• **What you have to do**: Repeat exactly the lines running from the first line of the data to the line containing "Task: Click the left Income slider handle", both ends included, and nothing else; drop the pictures.

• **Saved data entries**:
──────────

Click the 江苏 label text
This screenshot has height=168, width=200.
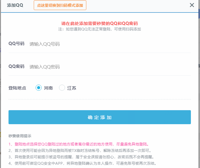pos(72,88)
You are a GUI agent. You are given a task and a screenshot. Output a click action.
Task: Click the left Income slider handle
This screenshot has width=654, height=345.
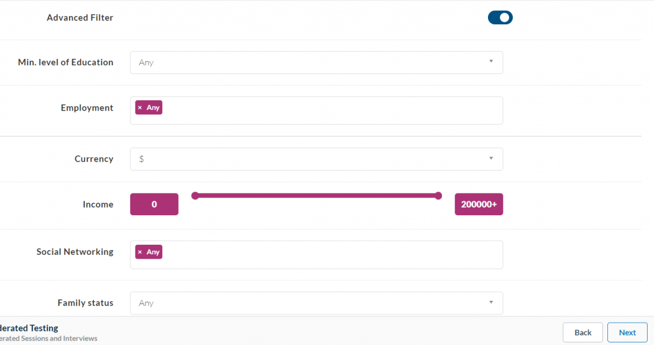coord(195,196)
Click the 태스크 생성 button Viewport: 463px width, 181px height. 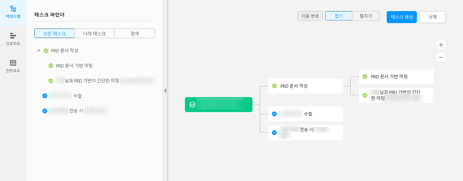pyautogui.click(x=402, y=17)
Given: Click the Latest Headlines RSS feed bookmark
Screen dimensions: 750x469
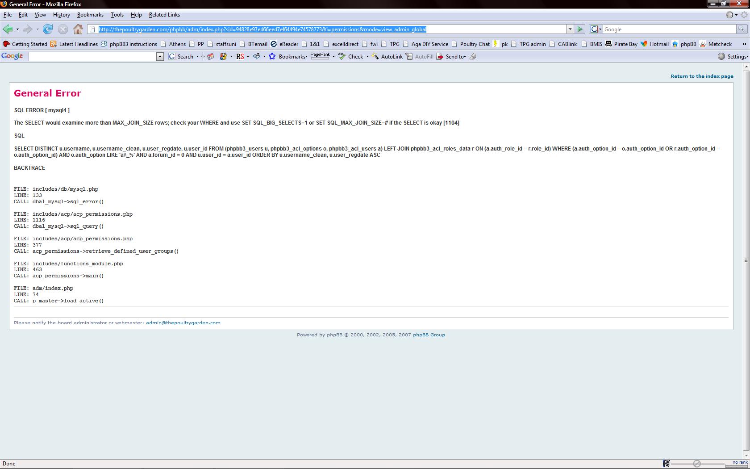Looking at the screenshot, I should 74,44.
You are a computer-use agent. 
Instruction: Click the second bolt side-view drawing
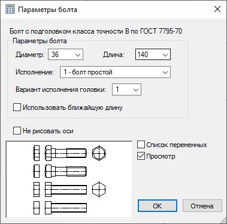pyautogui.click(x=66, y=171)
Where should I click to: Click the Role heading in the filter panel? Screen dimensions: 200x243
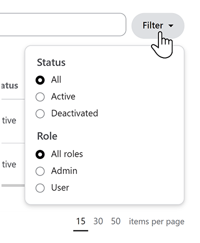pos(47,136)
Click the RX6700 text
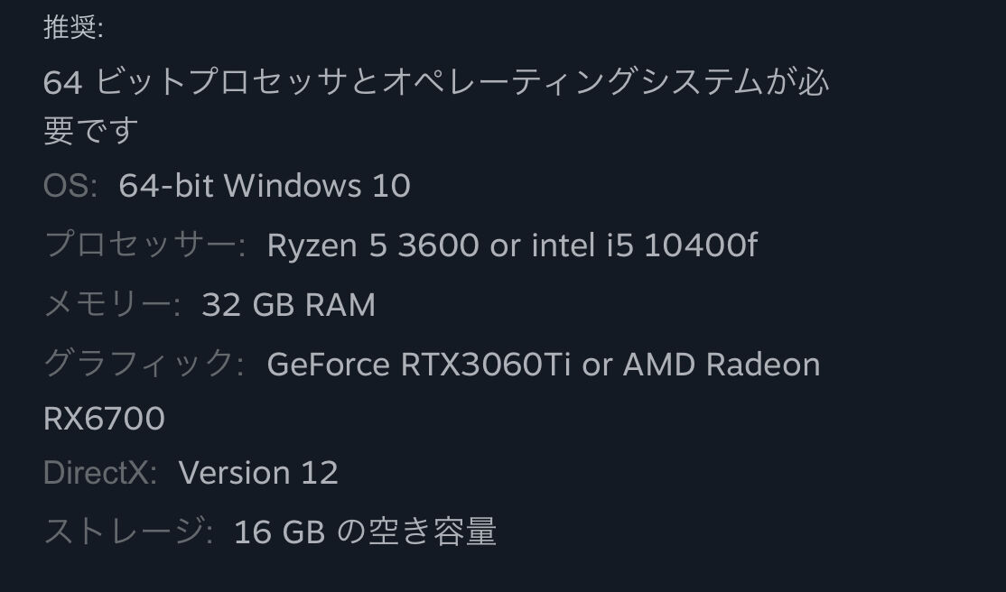1006x592 pixels. coord(104,419)
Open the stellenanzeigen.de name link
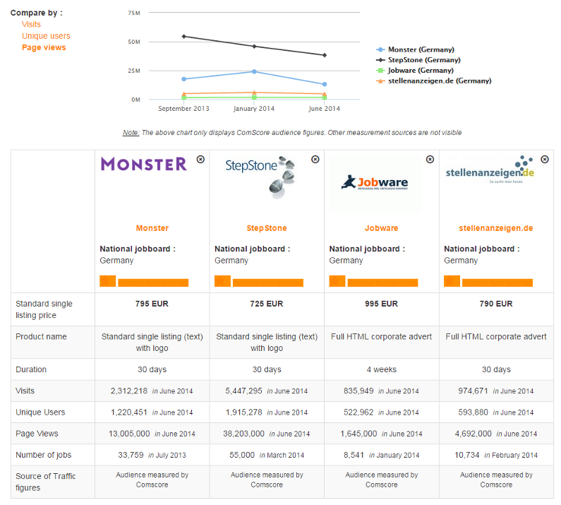 tap(496, 228)
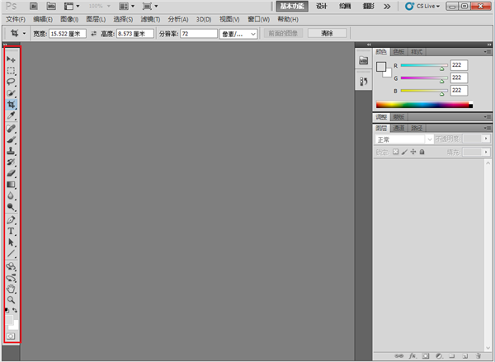The height and width of the screenshot is (362, 495).
Task: Click the color spectrum ramp bar
Action: tap(424, 105)

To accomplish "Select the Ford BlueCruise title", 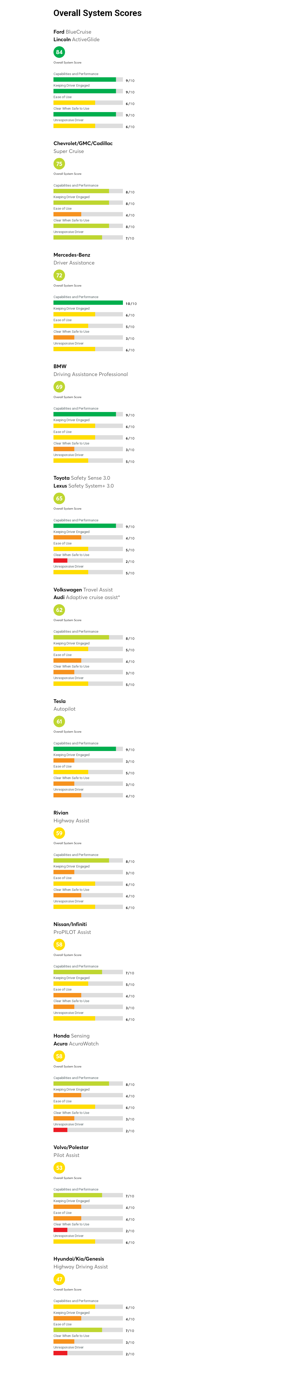I will coord(72,32).
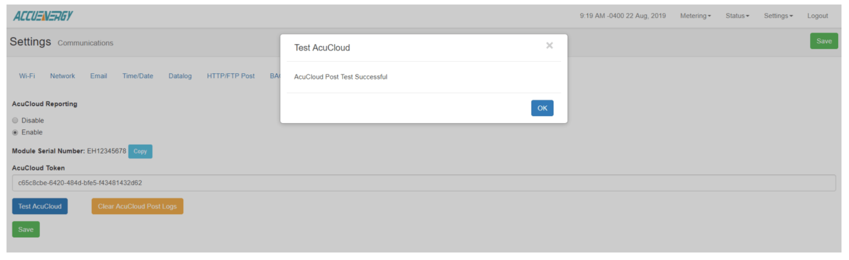Click the Accuenergy logo

[43, 16]
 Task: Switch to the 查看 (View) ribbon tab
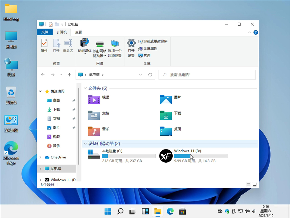click(78, 32)
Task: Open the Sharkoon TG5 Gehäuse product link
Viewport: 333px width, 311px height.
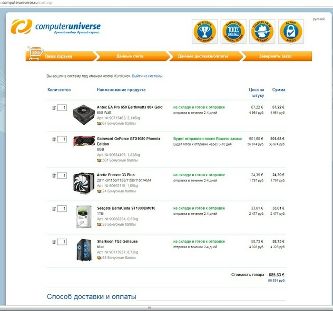Action: [x=117, y=241]
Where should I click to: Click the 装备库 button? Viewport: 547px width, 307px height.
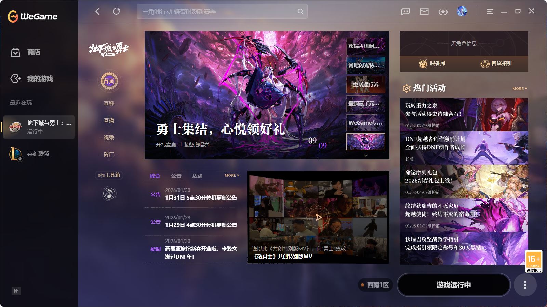432,63
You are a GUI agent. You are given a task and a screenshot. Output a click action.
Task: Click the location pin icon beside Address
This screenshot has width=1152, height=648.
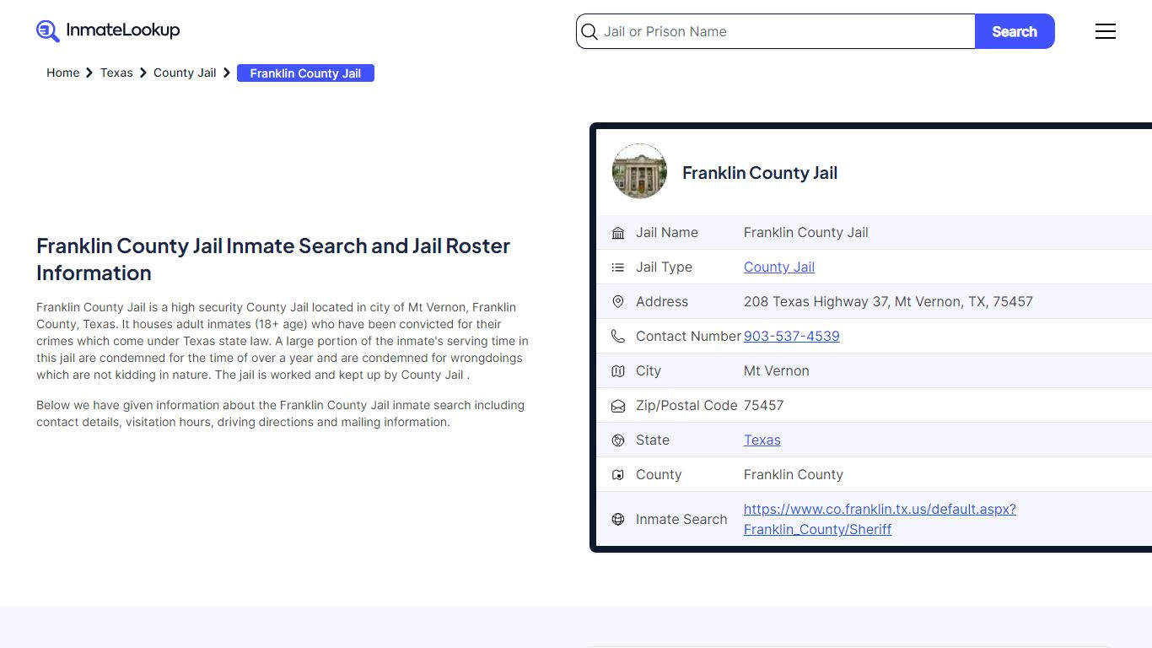pyautogui.click(x=618, y=302)
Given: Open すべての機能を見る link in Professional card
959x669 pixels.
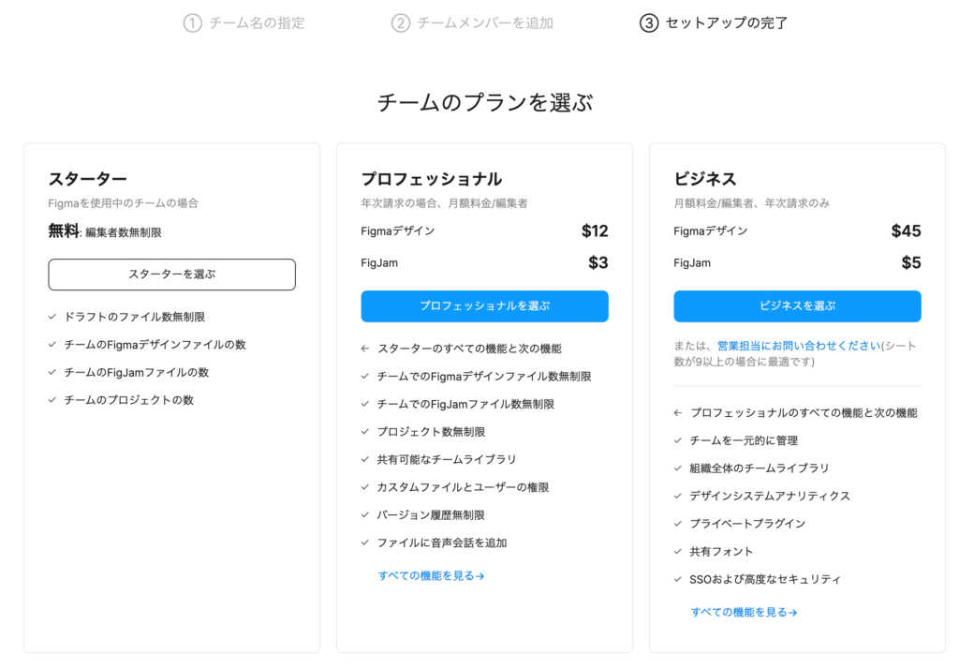Looking at the screenshot, I should click(x=431, y=576).
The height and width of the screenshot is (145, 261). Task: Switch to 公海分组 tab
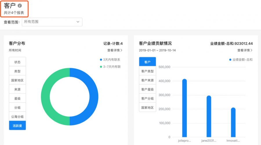click(17, 117)
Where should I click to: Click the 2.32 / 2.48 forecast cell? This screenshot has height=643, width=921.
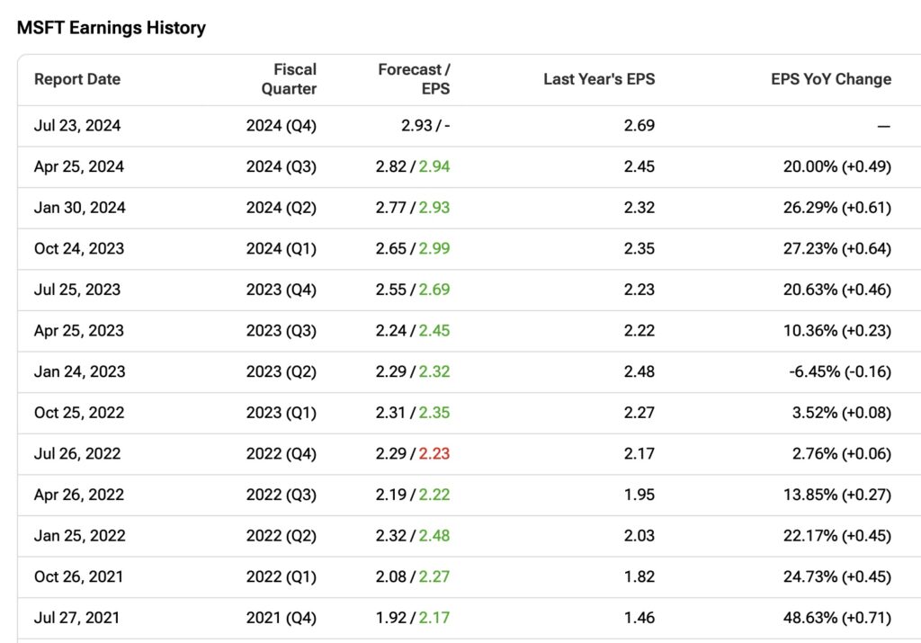point(413,536)
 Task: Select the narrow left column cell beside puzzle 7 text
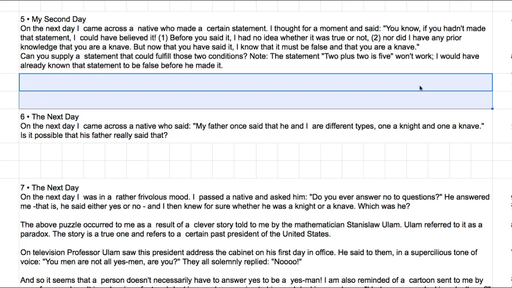pyautogui.click(x=10, y=233)
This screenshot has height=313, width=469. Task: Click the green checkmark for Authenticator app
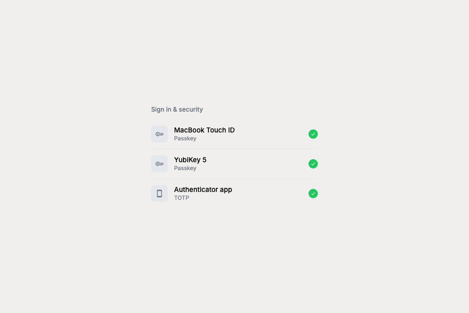313,194

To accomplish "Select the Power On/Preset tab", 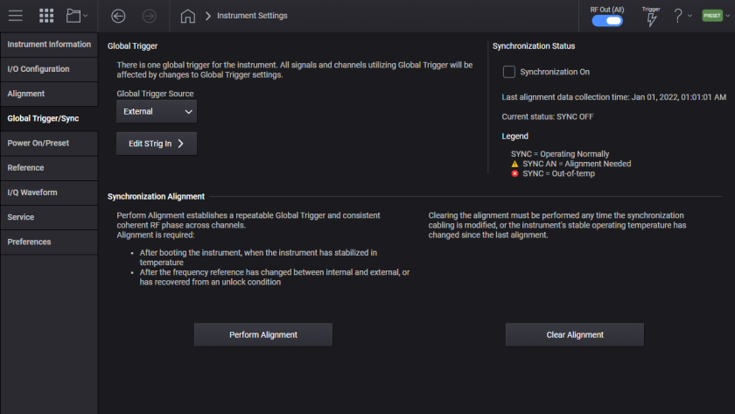I will click(x=48, y=143).
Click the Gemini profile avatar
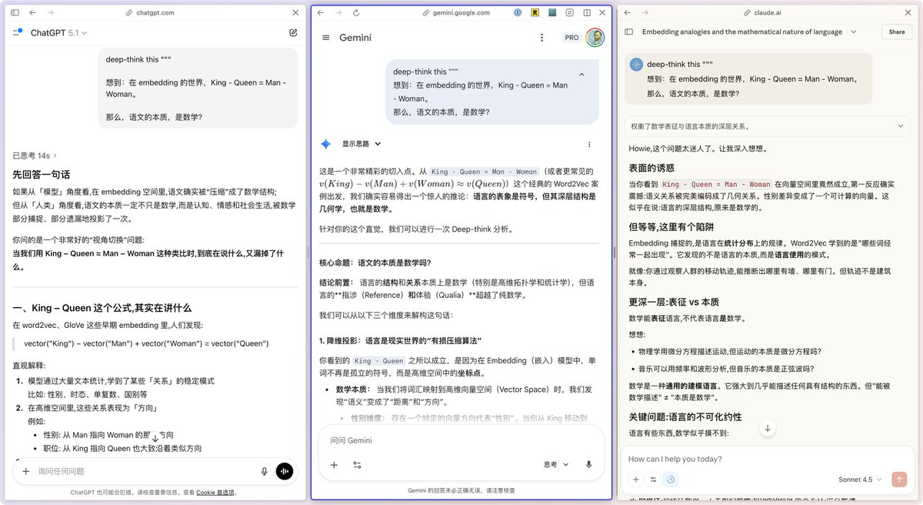Image resolution: width=923 pixels, height=505 pixels. pyautogui.click(x=594, y=37)
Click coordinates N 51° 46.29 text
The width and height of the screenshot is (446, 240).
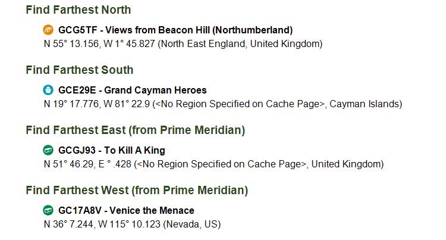[69, 164]
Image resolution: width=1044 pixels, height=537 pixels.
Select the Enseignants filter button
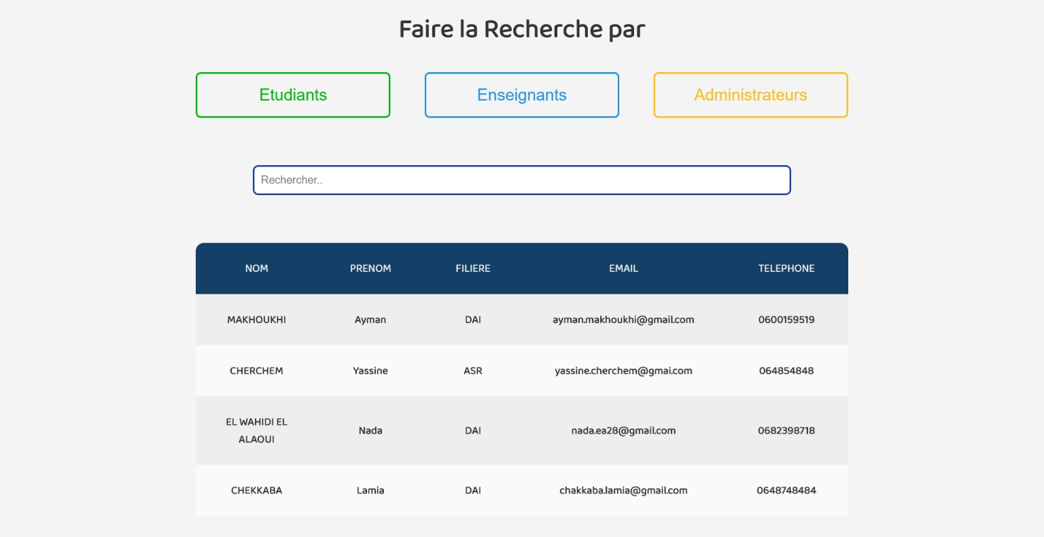click(x=521, y=95)
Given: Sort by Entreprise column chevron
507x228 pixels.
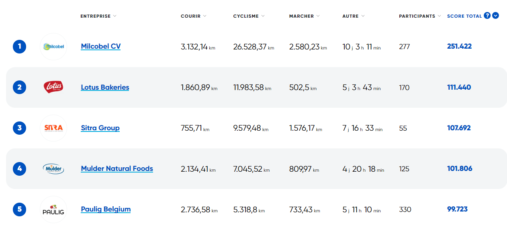Looking at the screenshot, I should (115, 16).
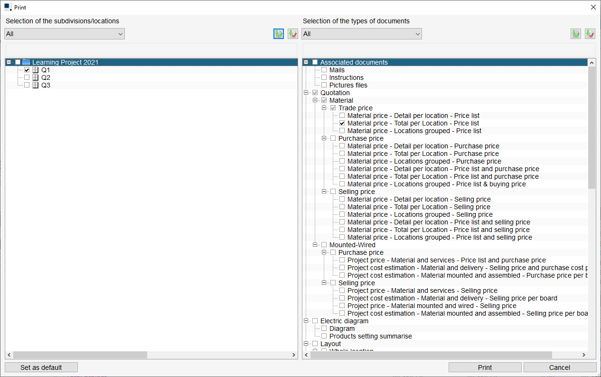Click the board icon next to Q1
This screenshot has height=377, width=601.
click(35, 69)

──────────

• **Final answer**:
Click the 江苏 label text
This screenshot has height=168, width=200.
pos(72,88)
You are a GUI agent. You are given a task and a screenshot. Output a click action.
Task: Click the left Income slider handle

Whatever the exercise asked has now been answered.